## [Action item]
I need each line of the entries below that includes the string "breadcrumb".

Stored items:
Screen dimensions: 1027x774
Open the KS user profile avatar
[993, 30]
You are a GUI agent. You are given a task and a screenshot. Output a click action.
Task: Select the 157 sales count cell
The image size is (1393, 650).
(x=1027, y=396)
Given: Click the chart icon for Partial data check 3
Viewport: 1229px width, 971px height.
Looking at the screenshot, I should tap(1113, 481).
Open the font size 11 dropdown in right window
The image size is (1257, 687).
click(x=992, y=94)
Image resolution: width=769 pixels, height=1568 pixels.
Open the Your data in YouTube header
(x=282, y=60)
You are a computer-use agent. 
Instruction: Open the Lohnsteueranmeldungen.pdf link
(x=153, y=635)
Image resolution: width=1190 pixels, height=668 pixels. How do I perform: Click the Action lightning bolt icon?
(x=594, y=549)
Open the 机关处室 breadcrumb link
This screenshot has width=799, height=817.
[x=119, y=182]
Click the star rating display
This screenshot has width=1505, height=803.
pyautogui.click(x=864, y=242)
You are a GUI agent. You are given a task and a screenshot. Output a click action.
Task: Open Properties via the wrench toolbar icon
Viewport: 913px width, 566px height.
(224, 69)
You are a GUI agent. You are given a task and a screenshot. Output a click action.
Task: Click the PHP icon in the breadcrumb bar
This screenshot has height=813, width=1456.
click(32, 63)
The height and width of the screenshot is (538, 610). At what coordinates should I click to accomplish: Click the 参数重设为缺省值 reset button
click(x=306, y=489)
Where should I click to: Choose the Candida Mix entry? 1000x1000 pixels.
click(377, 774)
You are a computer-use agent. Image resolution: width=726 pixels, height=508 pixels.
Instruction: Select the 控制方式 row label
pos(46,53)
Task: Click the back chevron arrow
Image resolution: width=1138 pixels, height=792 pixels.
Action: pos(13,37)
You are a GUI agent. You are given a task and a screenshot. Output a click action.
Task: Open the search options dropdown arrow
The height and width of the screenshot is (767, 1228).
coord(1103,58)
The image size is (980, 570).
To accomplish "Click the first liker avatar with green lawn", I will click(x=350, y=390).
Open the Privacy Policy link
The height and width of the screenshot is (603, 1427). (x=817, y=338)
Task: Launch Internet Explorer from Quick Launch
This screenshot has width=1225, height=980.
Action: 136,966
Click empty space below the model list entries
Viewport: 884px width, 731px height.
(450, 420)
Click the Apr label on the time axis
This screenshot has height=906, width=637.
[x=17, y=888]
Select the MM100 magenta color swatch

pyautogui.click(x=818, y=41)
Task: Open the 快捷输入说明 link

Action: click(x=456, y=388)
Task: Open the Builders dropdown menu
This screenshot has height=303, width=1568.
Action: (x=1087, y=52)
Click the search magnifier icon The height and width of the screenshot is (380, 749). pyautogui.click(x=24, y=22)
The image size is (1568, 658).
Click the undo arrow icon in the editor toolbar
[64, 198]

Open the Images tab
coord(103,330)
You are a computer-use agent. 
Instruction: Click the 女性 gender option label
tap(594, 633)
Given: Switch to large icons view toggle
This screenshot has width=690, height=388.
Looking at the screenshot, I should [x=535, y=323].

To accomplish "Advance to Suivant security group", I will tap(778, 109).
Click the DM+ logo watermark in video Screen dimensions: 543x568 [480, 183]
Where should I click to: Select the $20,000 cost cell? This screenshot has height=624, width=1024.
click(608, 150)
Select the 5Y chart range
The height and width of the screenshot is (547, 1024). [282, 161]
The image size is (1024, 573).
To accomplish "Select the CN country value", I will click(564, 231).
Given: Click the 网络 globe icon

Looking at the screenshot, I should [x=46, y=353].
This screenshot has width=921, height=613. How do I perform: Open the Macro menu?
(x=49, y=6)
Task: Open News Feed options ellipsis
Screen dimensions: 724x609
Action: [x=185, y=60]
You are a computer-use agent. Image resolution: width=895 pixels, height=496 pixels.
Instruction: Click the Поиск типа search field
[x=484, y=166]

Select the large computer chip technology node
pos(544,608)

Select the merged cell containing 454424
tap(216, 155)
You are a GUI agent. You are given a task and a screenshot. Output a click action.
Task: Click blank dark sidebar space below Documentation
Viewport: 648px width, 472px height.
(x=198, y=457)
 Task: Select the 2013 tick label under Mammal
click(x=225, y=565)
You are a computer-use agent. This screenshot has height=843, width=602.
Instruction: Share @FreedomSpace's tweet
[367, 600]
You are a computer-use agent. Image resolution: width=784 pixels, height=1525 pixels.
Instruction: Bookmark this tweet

## [Exercise result]
Open the 机关处室 breadcrumb link
Task: Click the PHP icon in the breadcrumb bar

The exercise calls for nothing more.